Aminochrome, an endogenous neurotoxin, has been suggested that it is implicated in the loss of dopaminergic neurons that contain neuromelanin in the nigrostriatal system in Parkinson's disease. While aminochrome-induced oxidative stress, as well as its inhibitory effects on microtubule polymerization in neuronal models, are well documented, its impact on autophagosome–lysosome fusion and protein aggregation remains unexplored. The aim of this research was to evaluate the effects of aminochrome on the fusion between autophagosomes and lysosomes, and the accumulation of protein aggregated using SH-SY5Y cells differentiated into dopaminergic neurons. Our findings reveal that aminochrome like vinblastine, delays the fusion of autophagosomes with lysosomes, as evidenced by decreased colocalization of LC3β-LAMP1. This effect was also observed after the addition of autophagy inductors such as rapamycin and trehalose. Moreover, rapamycin and trehalose mitigate aminochrome-induced cell death, whereas vinblastine exacerbates it. Bafilomycin A1, despite reducing LC3β-LAMP1 colocalization, offers protection against aminochrome-induced cytotoxicity. These disruptions in autophagosome-lysosome fusion are associated with accumulation of perinuclear vimentin and ubiquitin aggregates together with increased colocalization between vimentin and ubiquitin.
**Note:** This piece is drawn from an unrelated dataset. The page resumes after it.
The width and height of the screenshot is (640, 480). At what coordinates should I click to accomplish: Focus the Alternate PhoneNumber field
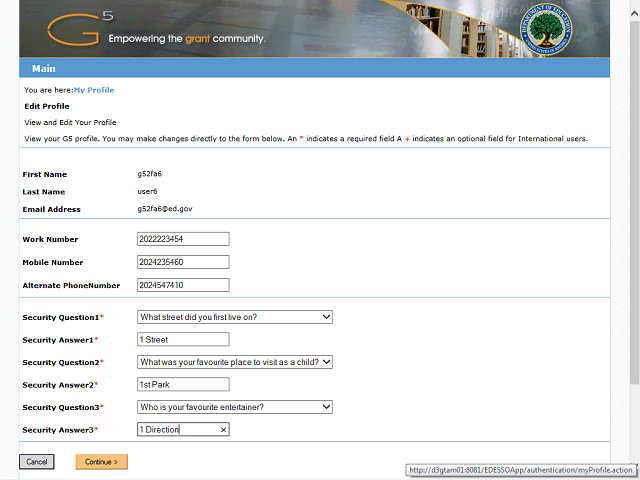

Interestingly, the presence of ubiquitin aggregates at the nuclear level were also observed. It is postulated that the effect of aminochrome on the microtubule network, particularly inhibition of the autophagosome-lysosome fusion and the accumulation of protein aggregates, could be one of the critical events that lead to cell death. Our findings underscore the therapeutic potential of targeting microtubule stabilization and autophagy/UPS induction in Parkinson's disease, an energy-dependent process, highlighting the need for further research into nuclear proteotoxicity mechanisms.